Sir, - In his column "The African Renaissance that never was" (December 28th) your correspondent Declan Walsh claims that the recent conflict between Ethiopia and Eritrea was about a "strip of barren land". This land may look barren to an outsider but it provided homes and livelihoods to over 380,000 people before they were driven off it by invading Eritrean troops in May 1998. Civilians were targeted from the outset when over 200 of them were killed. The town of Mekelle was bombed shortly afterwards and 52 were killed, many of them children and many others were injured.
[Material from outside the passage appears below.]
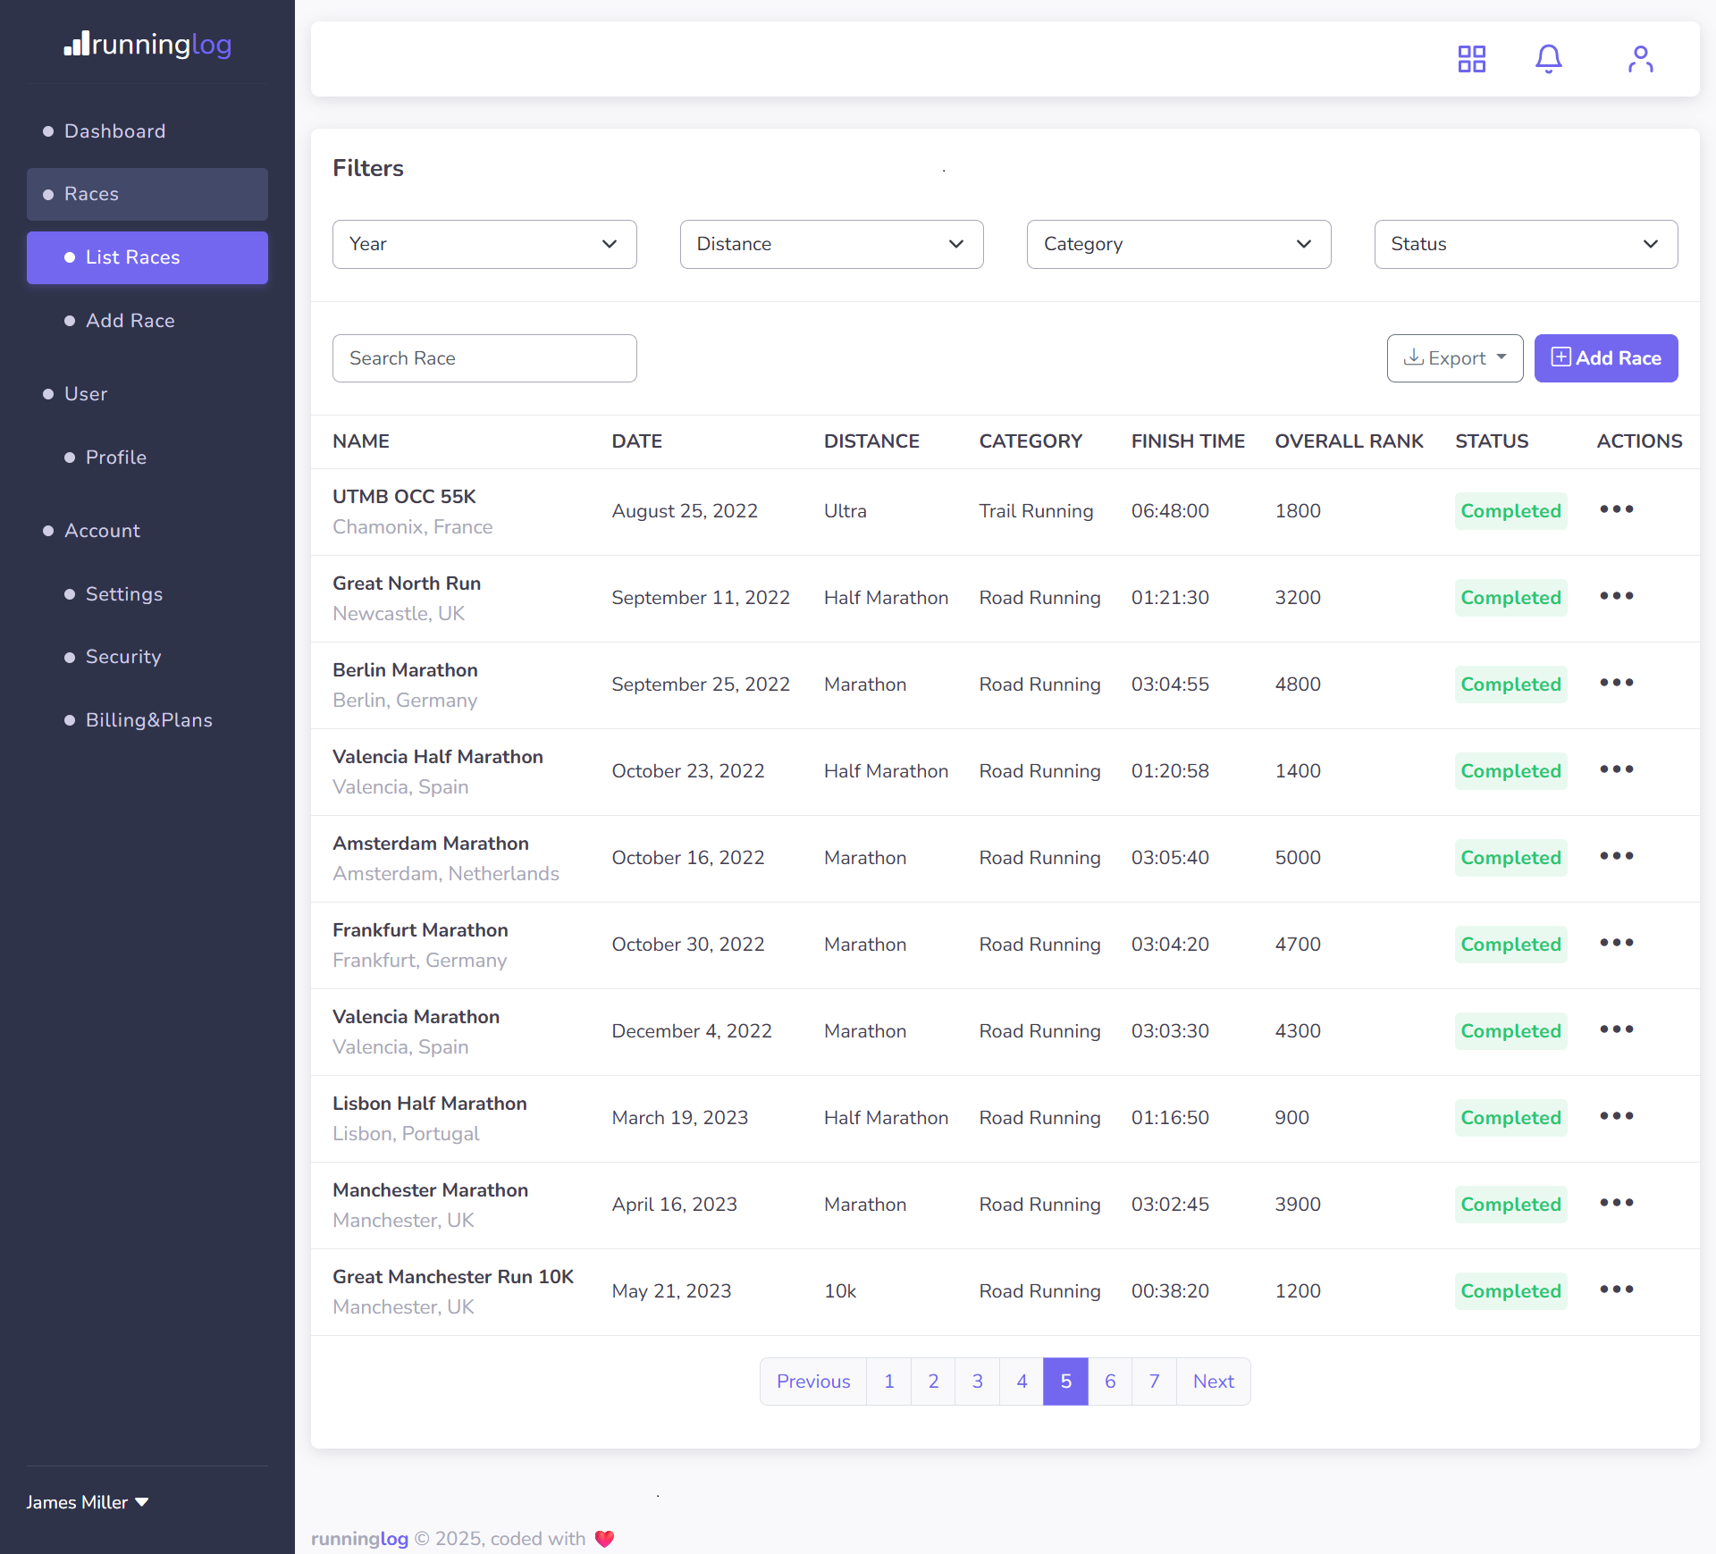
Task: Open the actions menu for Great Manchester Run 10K
Action: pyautogui.click(x=1616, y=1289)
Wars do not just start up for no reason, they are provoked and prolonged by aggression and intransigence.
Mr Walsh castigates Ethiopia for fighting off an assailant in the north while its citizens are facing starvation due to a severe drought in the south, but Ethiopia could not choose one or the other - it had to defend itself against aggression and against the worst drought the Horn has seen for decades.
Despite Mr Walsh's self-confessed gloom there is hope. Even during the recent conflict Ethiopians continued in their development endeavours and now that the conflict is over they can pursue them full time. After all, the main enemy of Ethiopia is poverty. - Yours, etc.,
Ephrem Mehretab, Press Office, Embassy of Ethiopia, Princes Gate, London SW7.